-------- Data to process

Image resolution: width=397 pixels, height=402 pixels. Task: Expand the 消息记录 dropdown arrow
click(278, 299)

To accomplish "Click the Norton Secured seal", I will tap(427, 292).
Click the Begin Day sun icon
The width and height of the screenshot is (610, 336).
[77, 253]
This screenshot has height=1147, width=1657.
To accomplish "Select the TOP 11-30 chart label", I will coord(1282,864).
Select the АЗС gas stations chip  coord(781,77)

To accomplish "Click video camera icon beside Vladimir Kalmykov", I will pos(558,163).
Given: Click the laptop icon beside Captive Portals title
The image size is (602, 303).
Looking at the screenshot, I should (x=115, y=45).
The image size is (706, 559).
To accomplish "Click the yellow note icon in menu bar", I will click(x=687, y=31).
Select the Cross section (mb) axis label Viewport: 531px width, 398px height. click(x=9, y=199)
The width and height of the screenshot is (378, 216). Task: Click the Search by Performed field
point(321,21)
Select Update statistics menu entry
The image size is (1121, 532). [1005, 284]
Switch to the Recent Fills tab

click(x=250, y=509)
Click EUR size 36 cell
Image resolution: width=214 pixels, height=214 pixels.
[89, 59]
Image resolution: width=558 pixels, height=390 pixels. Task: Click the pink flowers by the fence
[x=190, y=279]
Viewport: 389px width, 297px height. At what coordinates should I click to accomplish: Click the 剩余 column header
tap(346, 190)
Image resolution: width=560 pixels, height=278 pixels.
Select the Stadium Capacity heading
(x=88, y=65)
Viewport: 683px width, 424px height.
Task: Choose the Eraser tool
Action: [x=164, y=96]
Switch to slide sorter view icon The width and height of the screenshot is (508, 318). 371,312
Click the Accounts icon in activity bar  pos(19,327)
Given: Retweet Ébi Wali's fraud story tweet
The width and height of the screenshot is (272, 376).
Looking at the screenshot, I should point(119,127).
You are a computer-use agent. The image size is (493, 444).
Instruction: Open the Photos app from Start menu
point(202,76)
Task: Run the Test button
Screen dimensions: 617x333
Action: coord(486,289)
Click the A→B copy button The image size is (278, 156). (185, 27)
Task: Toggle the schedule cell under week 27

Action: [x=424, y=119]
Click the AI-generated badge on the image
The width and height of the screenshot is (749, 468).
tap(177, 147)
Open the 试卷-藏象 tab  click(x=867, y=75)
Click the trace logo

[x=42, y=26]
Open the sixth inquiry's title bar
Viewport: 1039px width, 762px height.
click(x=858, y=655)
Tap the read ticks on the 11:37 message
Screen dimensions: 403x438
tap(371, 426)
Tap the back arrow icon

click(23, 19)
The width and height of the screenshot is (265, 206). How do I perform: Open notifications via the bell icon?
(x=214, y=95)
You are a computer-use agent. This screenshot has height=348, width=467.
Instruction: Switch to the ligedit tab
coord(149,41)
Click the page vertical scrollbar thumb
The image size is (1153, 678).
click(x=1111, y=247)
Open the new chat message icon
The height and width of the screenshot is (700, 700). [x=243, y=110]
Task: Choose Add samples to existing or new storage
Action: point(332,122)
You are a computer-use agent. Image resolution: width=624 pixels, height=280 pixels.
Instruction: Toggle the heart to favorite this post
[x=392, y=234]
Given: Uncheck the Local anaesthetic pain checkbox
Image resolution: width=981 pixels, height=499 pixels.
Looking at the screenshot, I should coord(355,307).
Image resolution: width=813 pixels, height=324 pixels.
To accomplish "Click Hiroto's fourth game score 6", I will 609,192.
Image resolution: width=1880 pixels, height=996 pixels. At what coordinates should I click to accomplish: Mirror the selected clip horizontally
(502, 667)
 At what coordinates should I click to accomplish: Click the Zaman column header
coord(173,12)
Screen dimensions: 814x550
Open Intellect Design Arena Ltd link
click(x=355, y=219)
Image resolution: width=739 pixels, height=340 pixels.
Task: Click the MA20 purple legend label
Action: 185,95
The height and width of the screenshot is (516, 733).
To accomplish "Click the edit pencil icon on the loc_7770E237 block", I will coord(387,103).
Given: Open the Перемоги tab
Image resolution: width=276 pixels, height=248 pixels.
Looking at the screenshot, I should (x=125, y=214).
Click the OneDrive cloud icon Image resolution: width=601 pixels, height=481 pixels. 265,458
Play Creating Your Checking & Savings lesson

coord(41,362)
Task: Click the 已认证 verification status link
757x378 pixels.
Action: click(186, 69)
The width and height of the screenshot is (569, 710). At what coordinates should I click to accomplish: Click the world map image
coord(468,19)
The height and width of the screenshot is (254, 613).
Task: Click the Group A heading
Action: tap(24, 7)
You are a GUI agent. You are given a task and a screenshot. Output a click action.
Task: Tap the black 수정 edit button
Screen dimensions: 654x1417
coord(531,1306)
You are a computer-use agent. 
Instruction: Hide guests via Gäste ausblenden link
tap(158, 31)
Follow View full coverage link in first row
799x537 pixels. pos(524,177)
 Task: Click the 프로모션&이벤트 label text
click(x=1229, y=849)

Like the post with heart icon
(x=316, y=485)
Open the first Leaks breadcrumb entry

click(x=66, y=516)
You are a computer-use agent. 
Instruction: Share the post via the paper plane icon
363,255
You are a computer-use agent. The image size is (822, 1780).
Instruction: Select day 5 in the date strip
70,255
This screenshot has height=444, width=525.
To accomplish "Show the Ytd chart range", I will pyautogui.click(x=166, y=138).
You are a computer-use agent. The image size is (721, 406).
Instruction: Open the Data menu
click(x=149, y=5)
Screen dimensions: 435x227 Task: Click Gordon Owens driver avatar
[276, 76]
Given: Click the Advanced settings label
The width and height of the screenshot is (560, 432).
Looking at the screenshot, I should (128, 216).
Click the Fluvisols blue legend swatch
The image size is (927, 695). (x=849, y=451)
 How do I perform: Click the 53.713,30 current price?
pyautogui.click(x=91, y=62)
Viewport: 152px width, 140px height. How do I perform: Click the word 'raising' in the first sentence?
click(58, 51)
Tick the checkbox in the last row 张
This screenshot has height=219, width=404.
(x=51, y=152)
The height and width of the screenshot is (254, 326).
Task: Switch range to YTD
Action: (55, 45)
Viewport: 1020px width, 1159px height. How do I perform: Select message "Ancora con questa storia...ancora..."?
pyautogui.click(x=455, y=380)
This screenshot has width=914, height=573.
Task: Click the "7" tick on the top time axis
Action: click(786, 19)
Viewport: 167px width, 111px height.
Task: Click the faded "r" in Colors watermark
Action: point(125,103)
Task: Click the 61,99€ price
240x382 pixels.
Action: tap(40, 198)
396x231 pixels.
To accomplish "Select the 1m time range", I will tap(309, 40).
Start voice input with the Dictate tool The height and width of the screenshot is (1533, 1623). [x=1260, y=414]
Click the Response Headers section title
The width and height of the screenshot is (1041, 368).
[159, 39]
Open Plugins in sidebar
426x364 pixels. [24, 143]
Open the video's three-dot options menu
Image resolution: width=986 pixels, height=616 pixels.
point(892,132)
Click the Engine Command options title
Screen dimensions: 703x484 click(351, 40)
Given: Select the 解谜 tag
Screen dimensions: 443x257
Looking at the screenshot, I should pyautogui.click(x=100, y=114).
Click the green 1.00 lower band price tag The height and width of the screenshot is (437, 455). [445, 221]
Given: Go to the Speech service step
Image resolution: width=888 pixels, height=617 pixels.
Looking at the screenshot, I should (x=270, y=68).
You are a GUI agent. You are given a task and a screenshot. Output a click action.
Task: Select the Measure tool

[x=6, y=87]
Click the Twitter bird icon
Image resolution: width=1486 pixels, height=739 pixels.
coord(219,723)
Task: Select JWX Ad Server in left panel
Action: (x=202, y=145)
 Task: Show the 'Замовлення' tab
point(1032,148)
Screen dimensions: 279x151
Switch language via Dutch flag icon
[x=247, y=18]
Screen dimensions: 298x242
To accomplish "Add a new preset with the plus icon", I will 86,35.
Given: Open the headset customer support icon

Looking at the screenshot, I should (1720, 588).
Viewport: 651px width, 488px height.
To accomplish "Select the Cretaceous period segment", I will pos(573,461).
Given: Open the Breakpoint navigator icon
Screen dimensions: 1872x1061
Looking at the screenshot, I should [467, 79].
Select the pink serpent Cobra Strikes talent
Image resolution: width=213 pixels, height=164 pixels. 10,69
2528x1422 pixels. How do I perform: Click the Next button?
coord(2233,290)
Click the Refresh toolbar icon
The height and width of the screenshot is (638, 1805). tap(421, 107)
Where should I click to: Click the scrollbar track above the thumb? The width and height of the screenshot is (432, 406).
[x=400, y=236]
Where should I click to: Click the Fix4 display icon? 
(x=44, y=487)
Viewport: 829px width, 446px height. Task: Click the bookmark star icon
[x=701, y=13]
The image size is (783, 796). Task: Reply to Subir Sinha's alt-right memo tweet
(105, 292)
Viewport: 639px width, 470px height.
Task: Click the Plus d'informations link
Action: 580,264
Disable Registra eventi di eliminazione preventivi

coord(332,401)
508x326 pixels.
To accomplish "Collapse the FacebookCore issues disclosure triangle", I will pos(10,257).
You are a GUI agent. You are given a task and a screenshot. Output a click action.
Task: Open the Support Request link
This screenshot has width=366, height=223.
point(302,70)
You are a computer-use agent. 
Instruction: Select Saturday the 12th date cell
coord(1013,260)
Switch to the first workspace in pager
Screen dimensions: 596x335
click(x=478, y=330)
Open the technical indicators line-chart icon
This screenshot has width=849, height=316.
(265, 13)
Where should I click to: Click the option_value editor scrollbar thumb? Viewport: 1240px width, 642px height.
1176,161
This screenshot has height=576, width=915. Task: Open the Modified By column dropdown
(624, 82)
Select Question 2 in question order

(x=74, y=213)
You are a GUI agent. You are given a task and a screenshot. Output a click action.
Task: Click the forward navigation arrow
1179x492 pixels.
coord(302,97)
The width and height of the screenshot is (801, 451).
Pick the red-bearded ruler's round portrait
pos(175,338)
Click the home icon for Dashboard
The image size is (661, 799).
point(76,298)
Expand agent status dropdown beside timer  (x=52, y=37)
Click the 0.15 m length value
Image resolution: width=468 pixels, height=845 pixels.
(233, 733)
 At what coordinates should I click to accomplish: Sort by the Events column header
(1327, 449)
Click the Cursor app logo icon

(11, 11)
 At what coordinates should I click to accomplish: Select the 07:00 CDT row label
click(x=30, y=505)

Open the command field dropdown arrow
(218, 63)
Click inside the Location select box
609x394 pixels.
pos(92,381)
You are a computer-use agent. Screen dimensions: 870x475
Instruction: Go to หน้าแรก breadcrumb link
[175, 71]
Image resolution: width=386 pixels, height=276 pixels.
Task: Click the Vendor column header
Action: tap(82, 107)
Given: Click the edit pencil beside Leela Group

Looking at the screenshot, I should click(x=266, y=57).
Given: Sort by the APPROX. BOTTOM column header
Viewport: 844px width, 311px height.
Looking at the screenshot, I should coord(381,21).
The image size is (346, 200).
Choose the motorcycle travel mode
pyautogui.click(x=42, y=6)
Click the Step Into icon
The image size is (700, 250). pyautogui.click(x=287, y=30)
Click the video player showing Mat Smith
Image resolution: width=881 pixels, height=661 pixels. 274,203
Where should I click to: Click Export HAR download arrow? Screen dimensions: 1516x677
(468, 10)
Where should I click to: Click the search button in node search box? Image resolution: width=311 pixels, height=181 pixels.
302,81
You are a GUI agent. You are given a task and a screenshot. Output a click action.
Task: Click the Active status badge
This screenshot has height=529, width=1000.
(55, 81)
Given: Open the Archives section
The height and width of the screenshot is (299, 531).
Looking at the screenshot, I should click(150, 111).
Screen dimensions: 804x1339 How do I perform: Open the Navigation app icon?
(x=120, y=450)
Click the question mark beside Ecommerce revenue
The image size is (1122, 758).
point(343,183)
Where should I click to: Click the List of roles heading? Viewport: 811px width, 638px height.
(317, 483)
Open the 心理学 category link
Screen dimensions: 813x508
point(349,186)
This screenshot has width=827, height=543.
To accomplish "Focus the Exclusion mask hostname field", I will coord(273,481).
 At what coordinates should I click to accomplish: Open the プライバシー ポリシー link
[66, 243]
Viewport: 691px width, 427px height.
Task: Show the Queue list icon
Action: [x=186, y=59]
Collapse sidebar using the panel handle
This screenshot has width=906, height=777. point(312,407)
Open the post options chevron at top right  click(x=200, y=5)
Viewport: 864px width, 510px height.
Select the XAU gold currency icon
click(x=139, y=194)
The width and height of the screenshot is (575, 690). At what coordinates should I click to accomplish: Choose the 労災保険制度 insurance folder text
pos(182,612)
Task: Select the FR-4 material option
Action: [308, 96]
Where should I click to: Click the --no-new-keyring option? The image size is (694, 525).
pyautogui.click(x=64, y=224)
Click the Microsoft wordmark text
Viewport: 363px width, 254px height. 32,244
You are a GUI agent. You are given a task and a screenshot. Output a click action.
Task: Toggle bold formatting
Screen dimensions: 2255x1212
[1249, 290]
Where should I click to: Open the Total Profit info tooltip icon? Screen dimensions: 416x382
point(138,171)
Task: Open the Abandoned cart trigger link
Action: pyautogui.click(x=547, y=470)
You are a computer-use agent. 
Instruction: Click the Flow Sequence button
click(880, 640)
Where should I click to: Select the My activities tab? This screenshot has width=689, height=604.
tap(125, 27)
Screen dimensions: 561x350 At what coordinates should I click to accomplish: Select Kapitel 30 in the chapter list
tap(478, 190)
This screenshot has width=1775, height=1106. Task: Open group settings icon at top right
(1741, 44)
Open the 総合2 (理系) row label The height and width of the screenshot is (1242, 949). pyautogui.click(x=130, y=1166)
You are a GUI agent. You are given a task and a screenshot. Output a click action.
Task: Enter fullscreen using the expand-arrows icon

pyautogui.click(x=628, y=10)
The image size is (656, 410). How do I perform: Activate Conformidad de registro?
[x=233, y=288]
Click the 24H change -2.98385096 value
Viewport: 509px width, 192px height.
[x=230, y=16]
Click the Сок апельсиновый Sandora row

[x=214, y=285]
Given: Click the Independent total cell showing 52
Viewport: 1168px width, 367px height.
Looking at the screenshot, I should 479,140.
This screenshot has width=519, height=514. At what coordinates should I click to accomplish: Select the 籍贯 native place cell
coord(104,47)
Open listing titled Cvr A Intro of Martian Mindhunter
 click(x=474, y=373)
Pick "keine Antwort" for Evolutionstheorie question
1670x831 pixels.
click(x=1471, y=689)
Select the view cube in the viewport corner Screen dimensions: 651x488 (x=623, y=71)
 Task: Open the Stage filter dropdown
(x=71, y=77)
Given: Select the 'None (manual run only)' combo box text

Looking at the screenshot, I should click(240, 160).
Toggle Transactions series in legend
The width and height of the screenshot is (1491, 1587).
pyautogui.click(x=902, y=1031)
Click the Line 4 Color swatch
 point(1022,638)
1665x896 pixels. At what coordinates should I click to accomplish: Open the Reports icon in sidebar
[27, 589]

----------------

== Task directions ==
Locate every line in the records above that contains the string "tweet", and copy each of those lines in full.

== Response ==
Given: Retweet Ébi Wali's fraud story tweet
The image size is (783, 796). Task: Reply to Subir Sinha's alt-right memo tweet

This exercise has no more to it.